Embora seja uma pessoa que por
vezes se deixa envolver em nostalgia, recuso-me
ser saudosista de passados longínquos ou
náufrago de desilusões. Não
costumo, por isso, fazer sobressair os tempos
gloriosos de um ido império que nunca o
foi, verdadeiramente, em detrimento de um estado
que não o quis ser. Pessoas boas e más;
competentes e incompetentes; corajosas e cobardes;
dinâmicas e estáticas; idealistas
e sonhadoras; revolucionárias e retrógradas
e outras tais e não tais, sempre as houve
e haverá. Não cabe, por isso, escrevo
eu na minha verdade, dizer que o presente do País
das pessoas de agora, é pior ou melhor
que o passado do País das pessoas de ontem.

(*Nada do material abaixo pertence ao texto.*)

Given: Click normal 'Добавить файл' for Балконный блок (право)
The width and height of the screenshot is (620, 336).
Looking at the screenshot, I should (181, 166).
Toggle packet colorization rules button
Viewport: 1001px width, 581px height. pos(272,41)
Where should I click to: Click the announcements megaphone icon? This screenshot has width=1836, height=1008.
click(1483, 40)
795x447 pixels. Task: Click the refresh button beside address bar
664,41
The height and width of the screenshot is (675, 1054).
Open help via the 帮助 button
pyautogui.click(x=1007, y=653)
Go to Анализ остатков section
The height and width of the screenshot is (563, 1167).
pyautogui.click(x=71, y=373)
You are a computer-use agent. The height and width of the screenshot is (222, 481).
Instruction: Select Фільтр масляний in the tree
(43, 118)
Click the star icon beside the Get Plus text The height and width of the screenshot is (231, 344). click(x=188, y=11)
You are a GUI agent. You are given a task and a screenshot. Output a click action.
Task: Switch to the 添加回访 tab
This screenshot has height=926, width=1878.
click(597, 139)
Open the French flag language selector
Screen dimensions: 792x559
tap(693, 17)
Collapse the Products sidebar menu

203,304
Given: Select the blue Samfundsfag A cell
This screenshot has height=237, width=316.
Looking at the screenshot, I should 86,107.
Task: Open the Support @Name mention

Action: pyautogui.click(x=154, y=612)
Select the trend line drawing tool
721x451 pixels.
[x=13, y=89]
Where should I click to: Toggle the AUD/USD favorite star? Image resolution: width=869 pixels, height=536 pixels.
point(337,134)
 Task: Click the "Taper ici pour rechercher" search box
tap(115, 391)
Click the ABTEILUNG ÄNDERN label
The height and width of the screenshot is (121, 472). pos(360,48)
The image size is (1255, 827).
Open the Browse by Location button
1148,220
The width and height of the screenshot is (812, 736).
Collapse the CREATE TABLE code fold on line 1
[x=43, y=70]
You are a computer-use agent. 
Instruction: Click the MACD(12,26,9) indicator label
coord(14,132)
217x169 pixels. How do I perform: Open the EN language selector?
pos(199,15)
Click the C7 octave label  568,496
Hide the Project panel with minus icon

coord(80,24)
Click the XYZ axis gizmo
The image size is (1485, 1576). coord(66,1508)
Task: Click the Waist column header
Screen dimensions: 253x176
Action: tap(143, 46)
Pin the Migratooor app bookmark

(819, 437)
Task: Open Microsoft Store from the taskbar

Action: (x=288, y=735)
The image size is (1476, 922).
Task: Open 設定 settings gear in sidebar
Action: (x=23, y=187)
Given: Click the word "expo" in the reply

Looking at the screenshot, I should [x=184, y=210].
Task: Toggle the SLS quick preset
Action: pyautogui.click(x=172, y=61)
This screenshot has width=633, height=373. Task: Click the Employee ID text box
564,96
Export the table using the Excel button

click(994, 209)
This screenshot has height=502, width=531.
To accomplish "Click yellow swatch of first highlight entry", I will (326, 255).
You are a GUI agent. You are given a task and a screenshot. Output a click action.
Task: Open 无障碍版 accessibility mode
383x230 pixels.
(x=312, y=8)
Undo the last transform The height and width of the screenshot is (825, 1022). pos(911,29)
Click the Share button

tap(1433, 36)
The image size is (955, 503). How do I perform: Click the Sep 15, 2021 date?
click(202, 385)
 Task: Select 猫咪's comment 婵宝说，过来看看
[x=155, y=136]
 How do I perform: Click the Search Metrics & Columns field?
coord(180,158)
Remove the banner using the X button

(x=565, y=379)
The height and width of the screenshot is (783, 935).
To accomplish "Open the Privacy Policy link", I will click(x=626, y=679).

Tudo tem o seu tempo de acontecer
e de ser, sendo e acontecendo conforme o espaço
temporal em que se insere.
As Forças Armadas, que
ontem – passado – foram amadas pelo povo e pela
Nação, são hoje – presente
– senão odiadas, pelo menos, quase desprezadas
e atiradas para a indiferença de um povo
e de uma Nação que não sabe;
ou não aprendeu a saber, o objectivo e
significado da sua existência.
Gente inútil, luzidia,
que passa o tempo na engorda, em gabinetes de
bem estar e de bem fazer nada, gastando e esbanjando
os re curso s do estado.
Esta é, parece, a imagem
que dos militares se projecta na sociedade onde
também se inserem por direito de nascença,
vivença e pertença.
Denigre-se a sua imagem em programas
de televisão – triste e sem propósito
aquela rábula de Camilo e companhia, relacionando
os oficiais superiores com casas de alterne –;
ofende-se a sua credibilidade em comentários
de jornal; rebaixa-se a sua condição
em conceitos de economia imediata.
As Forças Armadas, para
além da missão que têm para
garante da soberania nacional –que só desconhece
quem não quiser conhecer –, constituem
uma instituição homogénea
enquanto corpo que é, acompanhada ao mesmo
tempo por uma heterogeneidade de especializações,
quiçá, das mais ricas em sentido
lato institucional e estrito em sentido pessoal,
particular.
Na verdade, o seu universo de
conhecimento, flutua e estende-se por entre a
medicina; engenharia; literatura; história;
informática; telecomunicações;
veterinária; direito; cartografia; geografia;
psicologia; sociologia; línguas e outras
áreas mais, cuja especificidade mesmo não
sendo tão evidente, não é
menos importante.
Tudo isto – conhecimento científico
e académico – tem de coexistir em conjunto
com a doutrina militar; estratégia; geopolítica;
táctica; espírito de missão
e de sacrifico; brio e decoro militar. Ou seja,
aquilo que vem nos livros, mais o que neles não
vindo, do conteúdo se infere.
O pecado maior do estado – será
de novo, o “estado a que chegámos”? – será,
porventura, não ter sabido (ou não
ter querido) explicar às pessoas do país
e ao país das pessoas, a razão da
sua existência e o porquê da sua manutenção.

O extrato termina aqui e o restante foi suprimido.